One of the world’s biggest tech companies just got hit with a record fine from the European Commission. The European Union’s legislative body demanded Google pay 4.34 billion euros ($5.06 billion) for violating anti-trust laws, according to CNN. Specifically, the commission accused Google of using its Android mobile operating system to force the Google search engine and Chrome browser on users.

Antitrust official Margrethe Vestager elaborated on the charges against Google in a statement. She accused Google of using Android to “cement the dominance” of the company’s search engine, thus depriving users of the level of choice they deserve.

The Menlo Park, California-based tech giant compensated hardware companies that make Android smartphones to pre-install Google apps on those phones, according to the commission.
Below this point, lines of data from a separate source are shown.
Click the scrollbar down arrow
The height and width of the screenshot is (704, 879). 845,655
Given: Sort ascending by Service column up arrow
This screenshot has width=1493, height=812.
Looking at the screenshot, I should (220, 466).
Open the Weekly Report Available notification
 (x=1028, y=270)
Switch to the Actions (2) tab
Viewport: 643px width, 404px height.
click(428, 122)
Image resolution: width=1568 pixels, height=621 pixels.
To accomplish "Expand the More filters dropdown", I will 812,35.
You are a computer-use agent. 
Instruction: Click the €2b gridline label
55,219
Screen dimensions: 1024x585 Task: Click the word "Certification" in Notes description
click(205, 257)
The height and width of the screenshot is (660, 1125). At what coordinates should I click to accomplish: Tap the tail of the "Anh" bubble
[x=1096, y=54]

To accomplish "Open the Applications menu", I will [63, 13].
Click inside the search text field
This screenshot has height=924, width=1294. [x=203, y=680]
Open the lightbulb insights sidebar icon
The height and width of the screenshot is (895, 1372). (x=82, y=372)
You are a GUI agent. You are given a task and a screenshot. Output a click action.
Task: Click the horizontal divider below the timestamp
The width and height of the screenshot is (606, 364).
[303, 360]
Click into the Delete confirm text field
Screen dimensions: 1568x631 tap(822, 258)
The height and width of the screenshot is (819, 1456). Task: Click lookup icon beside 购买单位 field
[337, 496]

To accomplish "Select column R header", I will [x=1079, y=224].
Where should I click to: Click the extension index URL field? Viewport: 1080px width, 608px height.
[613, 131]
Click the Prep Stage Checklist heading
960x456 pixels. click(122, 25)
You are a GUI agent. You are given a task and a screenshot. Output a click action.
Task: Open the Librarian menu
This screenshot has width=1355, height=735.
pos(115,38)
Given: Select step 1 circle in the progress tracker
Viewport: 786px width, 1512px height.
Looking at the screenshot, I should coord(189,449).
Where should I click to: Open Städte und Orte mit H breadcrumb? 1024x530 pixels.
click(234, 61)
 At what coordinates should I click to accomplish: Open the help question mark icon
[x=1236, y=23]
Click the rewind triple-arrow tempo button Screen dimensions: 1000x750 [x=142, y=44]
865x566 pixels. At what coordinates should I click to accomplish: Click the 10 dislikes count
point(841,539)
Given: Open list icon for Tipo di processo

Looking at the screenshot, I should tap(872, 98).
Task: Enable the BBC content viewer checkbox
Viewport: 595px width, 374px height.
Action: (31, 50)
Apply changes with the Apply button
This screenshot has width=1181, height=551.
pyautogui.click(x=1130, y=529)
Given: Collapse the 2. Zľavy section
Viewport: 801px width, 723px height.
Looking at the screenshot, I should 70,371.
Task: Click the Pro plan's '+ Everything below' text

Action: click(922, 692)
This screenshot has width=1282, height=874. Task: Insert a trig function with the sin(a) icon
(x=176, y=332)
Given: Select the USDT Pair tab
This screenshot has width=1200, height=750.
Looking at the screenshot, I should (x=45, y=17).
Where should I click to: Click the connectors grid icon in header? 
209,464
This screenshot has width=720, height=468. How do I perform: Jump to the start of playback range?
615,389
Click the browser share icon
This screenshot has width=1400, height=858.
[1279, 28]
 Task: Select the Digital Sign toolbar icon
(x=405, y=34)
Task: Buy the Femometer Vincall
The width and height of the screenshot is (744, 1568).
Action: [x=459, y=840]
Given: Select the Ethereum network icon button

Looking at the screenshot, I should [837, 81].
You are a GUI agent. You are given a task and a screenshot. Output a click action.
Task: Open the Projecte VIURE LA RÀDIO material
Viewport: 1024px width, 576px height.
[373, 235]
Google required companies to do this so they could license Google’s mobile app marketplace on their devices.

The European Commission wants Google to stop doing that within 90 days, or else there will be more penalties. The fine is the largest ever given out by the commission. In 2017, the commission fined Google almost $3 billion for similar practices.

Google was hit with a huge fine by the European Commission. A picture taken on November 20, 2017 shows logos of US multinational technology company Google displayed on computers' screens. Loic Venance/AFP/Getty Images

Most smartphones around the world run on Android, which has an incredibly high market share. Since most consumers will likely just use whichever search engine and internet browser comes pre-installed on their phones in perpetuity, the European Commission felt that forcing Google on users was not conducive to healthy competition.

As tech giants like Google grow in size and scope, Vestager has set her sights on enforcing Europe’s anti-trust laws to keep them in check. While the E.U. has stronger anti-monopoly regulation than the U.S., Vestager has been especially hard on tech companies.

Vestager fined social media behemoth Facebook for corporate dishonesty and suggested that companies such as Apple pay higher taxes in Europe, per the Washington Post.

Google will appeal the European Commission’s ruling.